▶ [WHAT NEEDS TO BE DONE]: Write out every entry below exactly as it appears. Pictures do not belong in the copy.

### DATA FOR REVIEW

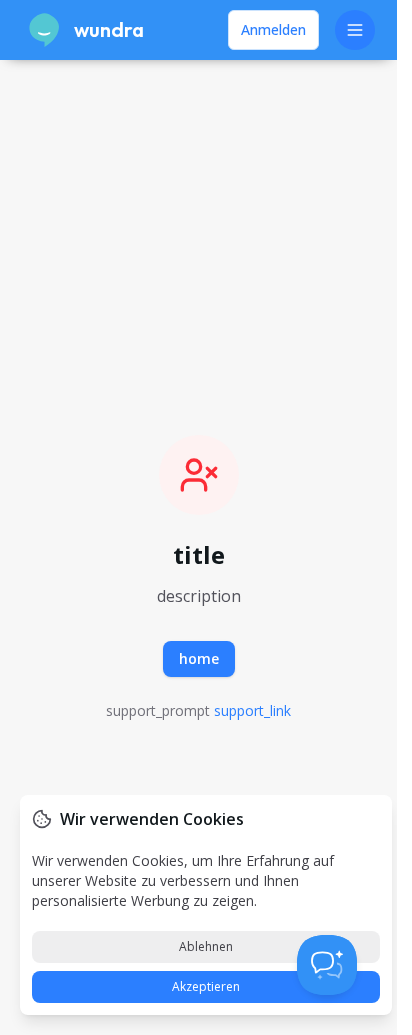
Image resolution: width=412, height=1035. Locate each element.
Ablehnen (206, 946)
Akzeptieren (206, 986)
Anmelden (273, 29)
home (199, 658)
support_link (252, 710)
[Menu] (355, 30)
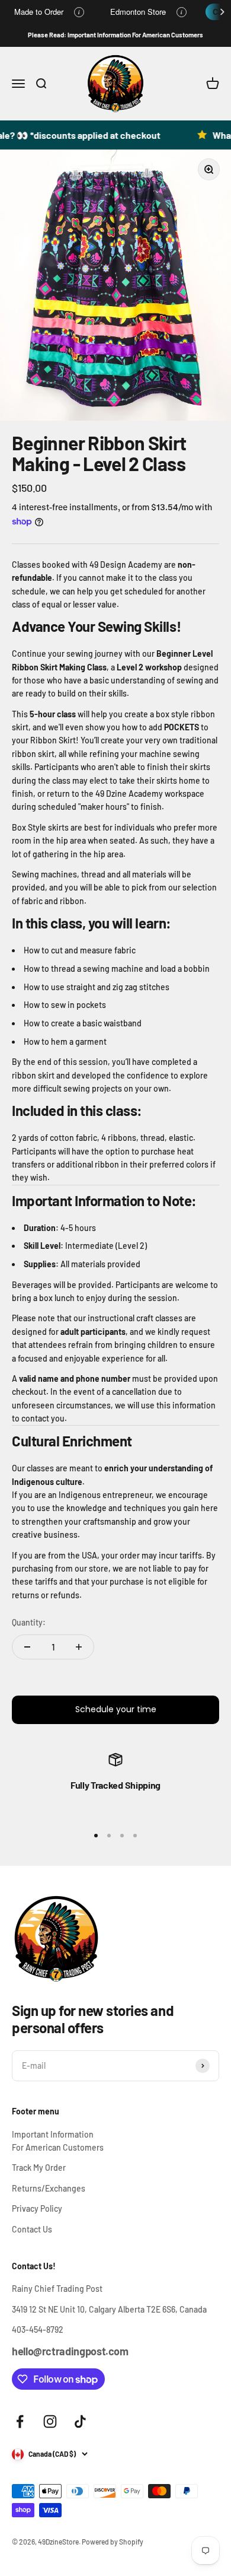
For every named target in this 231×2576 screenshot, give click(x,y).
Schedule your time (115, 1709)
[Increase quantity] (79, 1647)
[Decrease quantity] (27, 1647)
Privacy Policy (37, 2208)
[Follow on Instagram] (50, 2421)
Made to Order (38, 11)
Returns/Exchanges (48, 2188)
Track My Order (39, 2167)
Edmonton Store (138, 11)
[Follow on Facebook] (20, 2421)
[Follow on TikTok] (80, 2421)
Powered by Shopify (112, 2541)
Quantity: (29, 1622)
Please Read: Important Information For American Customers (115, 35)
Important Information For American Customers (58, 2140)
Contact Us (32, 2229)
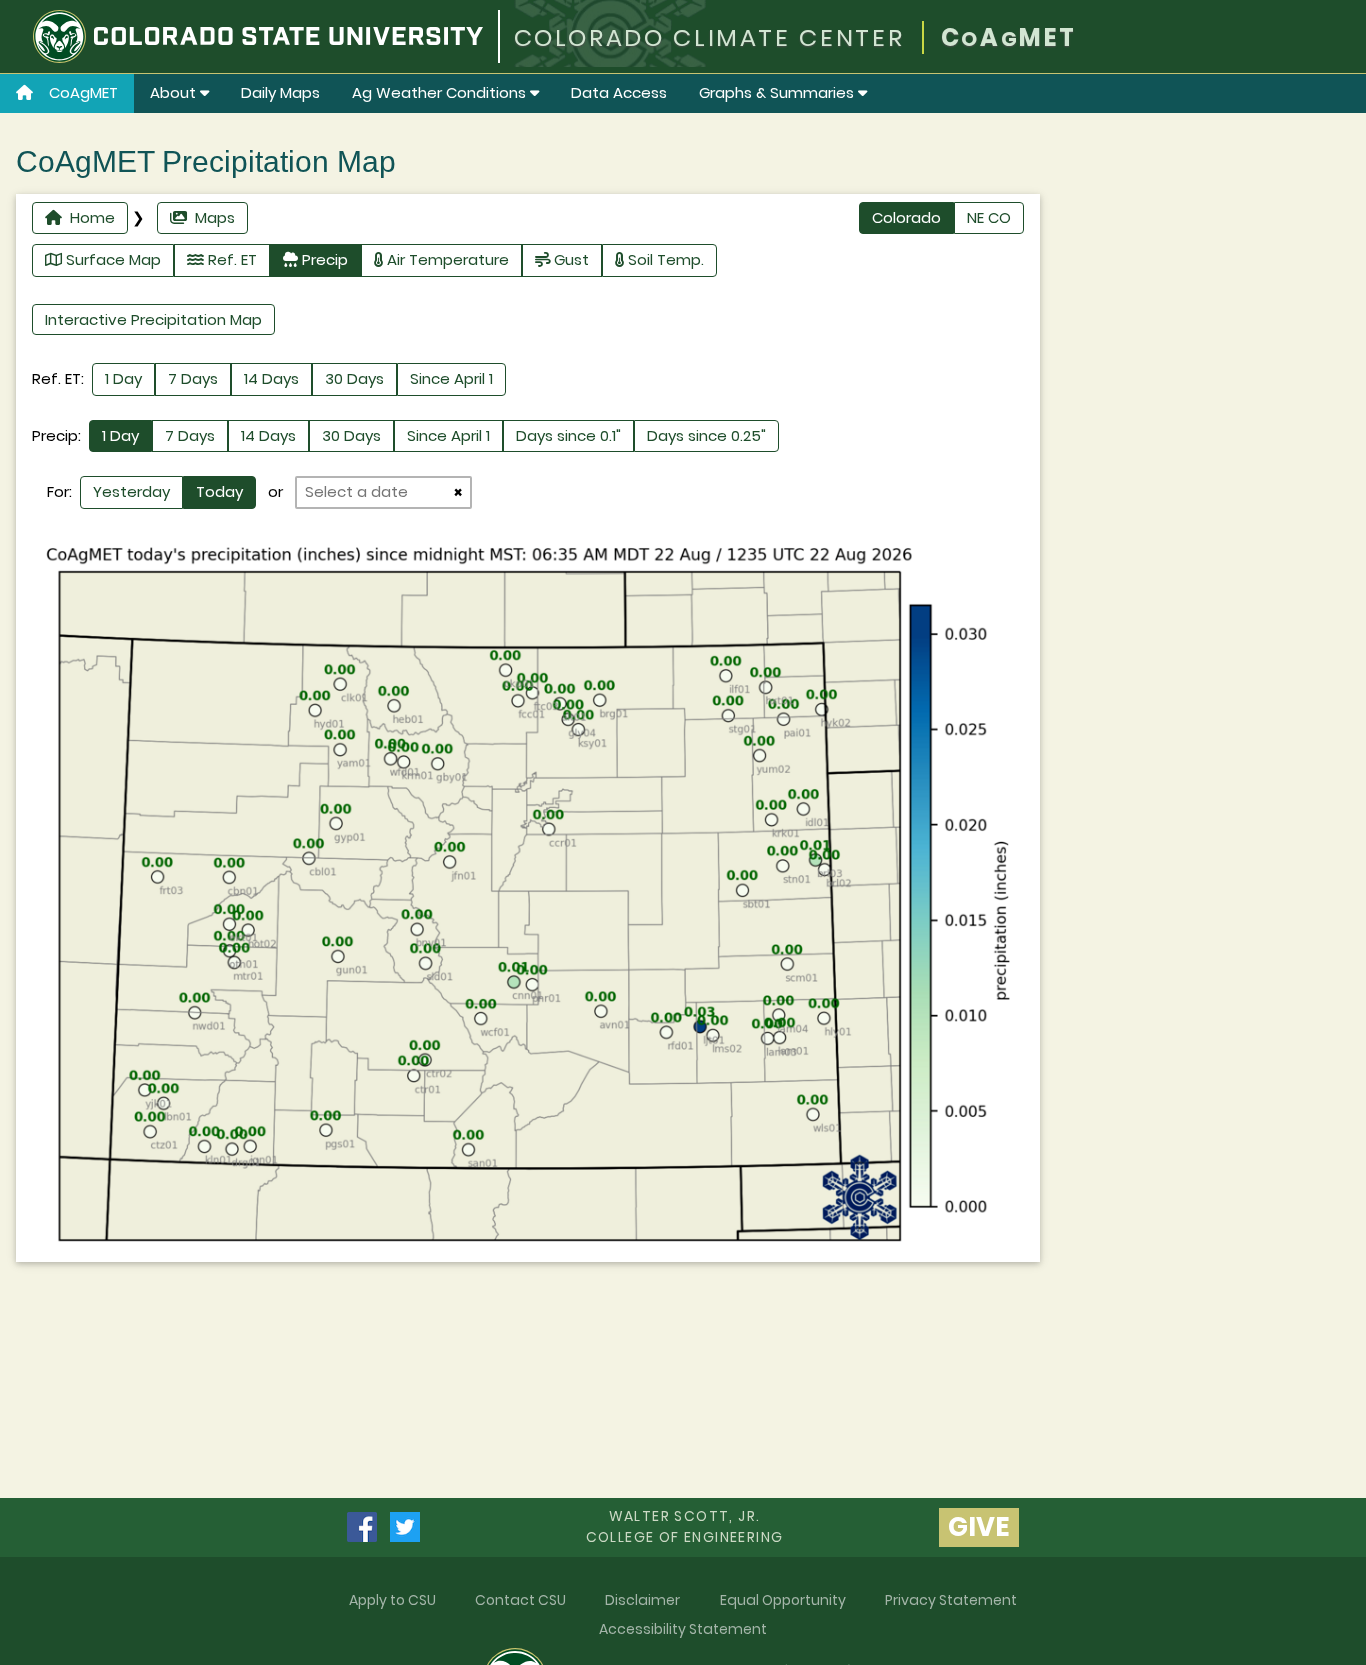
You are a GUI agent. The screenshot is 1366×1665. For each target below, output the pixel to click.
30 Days (354, 378)
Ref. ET (230, 259)
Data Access (619, 92)
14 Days (271, 378)
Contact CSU (520, 1600)
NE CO (989, 217)
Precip (323, 259)
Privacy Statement (951, 1600)
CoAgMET (83, 92)
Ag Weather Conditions (441, 92)
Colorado (906, 217)
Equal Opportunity (783, 1600)
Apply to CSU (392, 1600)
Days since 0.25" (706, 435)
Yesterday (131, 491)
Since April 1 (451, 378)
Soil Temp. (664, 259)
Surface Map (111, 259)
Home (88, 217)
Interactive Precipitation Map (153, 319)
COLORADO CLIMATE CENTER (709, 37)
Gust (569, 259)
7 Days (193, 378)
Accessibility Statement (683, 1629)
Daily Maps (280, 92)
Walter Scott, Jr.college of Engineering (685, 1526)
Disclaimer (642, 1600)
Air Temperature (446, 259)
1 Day (123, 378)
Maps (211, 217)
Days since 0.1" (568, 435)
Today (219, 491)
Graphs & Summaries (778, 92)
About (175, 92)
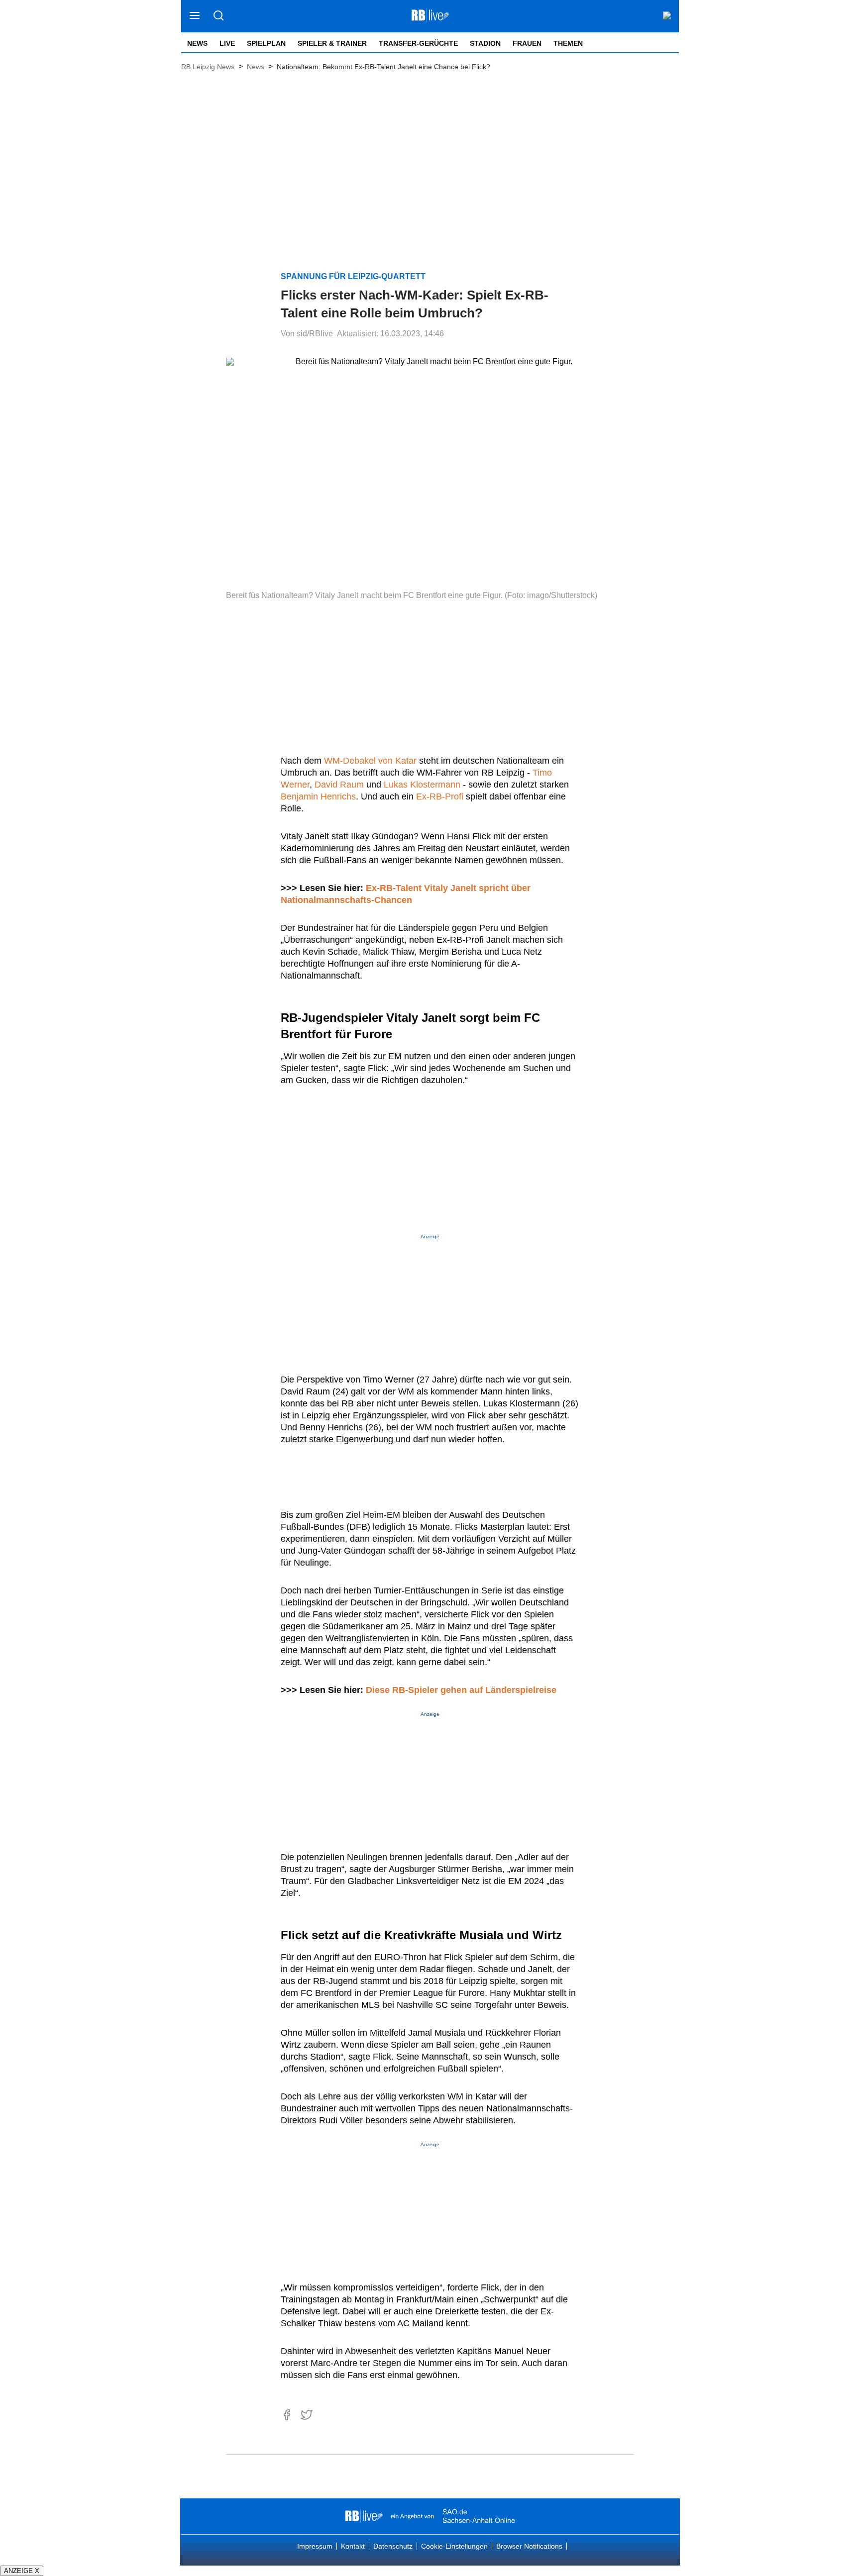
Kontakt (353, 2546)
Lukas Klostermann (422, 785)
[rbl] (364, 2516)
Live (227, 43)
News (197, 43)
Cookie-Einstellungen (454, 2546)
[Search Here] (218, 16)
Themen (568, 43)
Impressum (314, 2546)
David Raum (339, 785)
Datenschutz (393, 2546)
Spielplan (266, 43)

######

▶ [EXPECTED OUTPUT]:
Image resolution: width=412, height=1035. Locate each element.
Ablehnen (206, 946)
Akzeptieren (206, 986)
Anmelden (273, 29)
home (199, 658)
support_link (252, 710)
[Menu] (355, 30)
For every named target in this 231×2576 screenshot, give click(x,y).
Schedule your time (115, 1709)
[Increase quantity] (79, 1647)
[Decrease quantity] (27, 1647)
Privacy Policy (37, 2208)
[Follow on Instagram] (50, 2421)
Made to Order (38, 11)
Returns/Exchanges (48, 2188)
Track My Order (39, 2167)
Edmonton Store (138, 11)
[Follow on Facebook] (20, 2421)
[Follow on TikTok] (80, 2421)
Powered by Shopify (112, 2541)
Quantity: (29, 1622)
Please Read: Important Information For American Customers (115, 35)
Important Information For American Customers (58, 2140)
Contact Us (32, 2229)
You are a GUI agent. The screenshot is 1366×1665. For each target below, output the pixel to click.
30 Days (354, 378)
Ref. ET (230, 259)
Data Access (619, 92)
14 Days (271, 378)
Contact CSU (520, 1600)
NE CO (989, 217)
Precip (323, 259)
Privacy Statement (951, 1600)
CoAgMET (83, 92)
Ag Weather Conditions (441, 92)
Colorado (906, 217)
Equal Opportunity (783, 1600)
Apply to CSU (392, 1600)
Days since 0.25" (706, 435)
Yesterday (131, 491)
Since April 1 (451, 378)
Soil Temp. (664, 259)
Surface Map (111, 259)
Home (88, 217)
Interactive Precipitation Map (153, 319)
COLORADO CLIMATE CENTER (709, 37)
Gust (569, 259)
7 Days (193, 378)
Accessibility Statement (683, 1629)
Daily Maps (280, 92)
Walter Scott, Jr.college of Engineering (685, 1526)
Disclaimer (642, 1600)
Air Temperature (446, 259)
1 Day (123, 378)
Maps (211, 217)
Days since 0.1" (568, 435)
Today (219, 491)
Graphs & Summaries (778, 92)
About (175, 92)
Kontakt (353, 2546)
Lukas Klostermann (422, 785)
[rbl] (364, 2516)
Live (227, 43)
News (197, 43)
Cookie-Einstellungen (454, 2546)
[Search Here] (218, 16)
Themen (568, 43)
Impressum (314, 2546)
David Raum (339, 785)
Datenschutz (393, 2546)
Spielplan (266, 43)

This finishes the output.